BACKGROUND: High-dose ultraviolet (UV) A1 therapy (doses in the order of 130 J cm(-2)) is effective for atopic dermatitis and scleroderma. UVA1 has been shown to induce a dose-dependent increase in p53 expression in keratinocytes. OBJECTIVES: To examine the effect of UVA1 on the activation of p53 by phosphorylation, which has not yet been studied. METHODS: Five adult volunteers were exposed to dose series of UVA1 (10-100 J cm(-2)) and, for comparison, narrowband UVB (TL-01) (25-550 mJ cm(-2)) and solar-simulated radiation (SSR) (5.6-30 J cm(-2)) on photoprotected buttock skin and the minimal erythema dose (MED) for each was determined at 24 h. Separate sites on the buttock were subsequently irradiated with a 3-MED dose of UVA1, TL-01 and SSR. At 24 h, punch biopsies (4 mm) were taken from each irradiated site and from an adjacent unirradiated control site, and immunohistochemical staining for p53 (Do-1), activation of p53 (assessed by phosphorylation at serine 15 and serine 392) and p21 was performed. Cell staining was expressed as the mean number of cells stained per three high-power fields (HPFs) and as a percentage of 1000 cells.

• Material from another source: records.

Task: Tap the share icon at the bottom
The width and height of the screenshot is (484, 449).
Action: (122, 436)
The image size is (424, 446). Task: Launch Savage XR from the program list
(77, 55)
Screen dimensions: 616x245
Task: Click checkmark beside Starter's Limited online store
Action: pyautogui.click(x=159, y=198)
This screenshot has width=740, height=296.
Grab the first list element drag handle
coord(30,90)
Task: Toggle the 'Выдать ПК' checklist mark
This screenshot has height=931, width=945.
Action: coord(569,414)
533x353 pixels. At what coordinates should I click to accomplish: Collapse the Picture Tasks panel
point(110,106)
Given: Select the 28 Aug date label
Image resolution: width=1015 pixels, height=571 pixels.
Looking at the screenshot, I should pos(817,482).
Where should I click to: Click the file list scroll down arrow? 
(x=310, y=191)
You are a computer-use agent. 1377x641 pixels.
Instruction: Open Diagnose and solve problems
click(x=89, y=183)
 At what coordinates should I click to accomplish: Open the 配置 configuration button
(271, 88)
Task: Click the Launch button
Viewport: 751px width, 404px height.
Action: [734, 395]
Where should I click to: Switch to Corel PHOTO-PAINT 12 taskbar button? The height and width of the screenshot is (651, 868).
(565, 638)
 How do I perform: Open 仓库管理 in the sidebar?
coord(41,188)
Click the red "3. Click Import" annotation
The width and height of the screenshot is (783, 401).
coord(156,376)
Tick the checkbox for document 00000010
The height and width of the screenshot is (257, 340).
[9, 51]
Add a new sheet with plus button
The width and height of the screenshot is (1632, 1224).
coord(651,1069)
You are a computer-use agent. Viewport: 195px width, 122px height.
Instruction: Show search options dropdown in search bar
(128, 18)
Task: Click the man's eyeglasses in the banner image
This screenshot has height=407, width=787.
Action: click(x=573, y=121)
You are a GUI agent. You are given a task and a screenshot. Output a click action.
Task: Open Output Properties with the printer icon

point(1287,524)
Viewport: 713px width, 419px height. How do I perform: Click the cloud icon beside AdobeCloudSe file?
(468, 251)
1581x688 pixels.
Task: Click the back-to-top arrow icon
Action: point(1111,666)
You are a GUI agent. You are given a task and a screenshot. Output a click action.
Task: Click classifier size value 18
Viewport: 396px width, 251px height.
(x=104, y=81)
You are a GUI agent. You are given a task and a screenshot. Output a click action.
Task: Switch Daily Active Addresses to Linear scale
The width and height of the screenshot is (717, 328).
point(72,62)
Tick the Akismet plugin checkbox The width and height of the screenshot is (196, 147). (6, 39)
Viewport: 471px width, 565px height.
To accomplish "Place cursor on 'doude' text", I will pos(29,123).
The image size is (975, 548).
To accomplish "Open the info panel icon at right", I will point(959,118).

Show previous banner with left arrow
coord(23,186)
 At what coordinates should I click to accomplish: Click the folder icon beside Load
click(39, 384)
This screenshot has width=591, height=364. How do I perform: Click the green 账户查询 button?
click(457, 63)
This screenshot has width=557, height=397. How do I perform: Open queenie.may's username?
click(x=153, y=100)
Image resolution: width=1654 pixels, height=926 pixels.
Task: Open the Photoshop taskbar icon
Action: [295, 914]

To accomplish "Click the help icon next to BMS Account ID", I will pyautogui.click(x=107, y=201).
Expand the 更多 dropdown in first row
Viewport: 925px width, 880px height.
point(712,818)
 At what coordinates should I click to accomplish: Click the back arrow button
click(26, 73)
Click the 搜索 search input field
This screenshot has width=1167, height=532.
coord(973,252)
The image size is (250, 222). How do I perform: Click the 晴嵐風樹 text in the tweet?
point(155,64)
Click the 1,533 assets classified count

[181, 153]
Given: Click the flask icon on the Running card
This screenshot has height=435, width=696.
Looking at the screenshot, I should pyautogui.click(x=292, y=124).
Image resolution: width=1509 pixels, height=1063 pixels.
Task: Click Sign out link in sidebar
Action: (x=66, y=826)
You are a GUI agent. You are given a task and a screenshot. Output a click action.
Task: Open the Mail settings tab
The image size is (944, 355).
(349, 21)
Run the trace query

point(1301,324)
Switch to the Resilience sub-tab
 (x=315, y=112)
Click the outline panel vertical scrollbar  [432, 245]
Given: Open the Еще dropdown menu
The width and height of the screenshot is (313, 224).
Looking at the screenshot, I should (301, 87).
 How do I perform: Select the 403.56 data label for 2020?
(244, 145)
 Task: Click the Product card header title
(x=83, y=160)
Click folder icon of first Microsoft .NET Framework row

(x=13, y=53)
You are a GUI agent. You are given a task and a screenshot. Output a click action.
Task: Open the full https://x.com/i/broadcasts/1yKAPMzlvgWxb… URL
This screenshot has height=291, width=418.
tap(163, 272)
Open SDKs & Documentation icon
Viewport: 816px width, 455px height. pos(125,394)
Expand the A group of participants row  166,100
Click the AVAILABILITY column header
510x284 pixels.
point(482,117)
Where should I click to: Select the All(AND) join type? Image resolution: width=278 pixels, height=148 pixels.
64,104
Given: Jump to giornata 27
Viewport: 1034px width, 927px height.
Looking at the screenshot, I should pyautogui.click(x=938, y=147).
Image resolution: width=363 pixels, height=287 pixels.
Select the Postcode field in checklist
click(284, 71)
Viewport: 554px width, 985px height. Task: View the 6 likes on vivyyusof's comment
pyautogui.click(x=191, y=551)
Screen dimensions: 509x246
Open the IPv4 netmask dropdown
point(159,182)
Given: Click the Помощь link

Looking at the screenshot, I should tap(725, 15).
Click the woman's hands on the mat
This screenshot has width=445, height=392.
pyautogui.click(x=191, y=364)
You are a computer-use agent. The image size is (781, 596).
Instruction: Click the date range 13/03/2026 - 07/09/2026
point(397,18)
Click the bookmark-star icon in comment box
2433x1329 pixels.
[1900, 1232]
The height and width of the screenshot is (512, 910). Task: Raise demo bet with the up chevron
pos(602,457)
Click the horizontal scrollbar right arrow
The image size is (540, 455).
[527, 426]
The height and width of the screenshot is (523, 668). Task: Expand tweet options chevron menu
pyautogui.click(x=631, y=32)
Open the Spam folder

Sunburn cells (SBCs) were also counted per HPF. RESULTS: UVA1 produced negligible numbers of SBCs, relatively little p53 (Do-1) staining (mean +/- SD cell count per HPF 16 +/- 10), no p53 activation and very little evidence of p21 expression (mean +/- SD cell count per HPF 5.3 +/- 7), in contrast to TL-01 (mean +/- SD cell count per HPF of 11.83 +/- 2.1 SBCs, 146.3 +/- 38 for Do-1, 26.6 +/- 15 for serine 15, 14.9 +/- 12 for serine 392 and 77.9 +/- 30 for p21) or SSR irradiation (mean +/- SD cell count per HPF of 3.5 +/- 1.2 SBCs, 147.5 +/- 62 for Do-1, 54 +/- 50 for serine 15, 38.9 +/- 18 for serine 392 and 56.7 +/- 30 for p21). CONCLUSIONS: These data indicate that there are fundamental differences in the effects of UVA1 on p53 and its activation pathways compared with TL-01 and SSR, and may in part explain the differential effects of these phototherapies.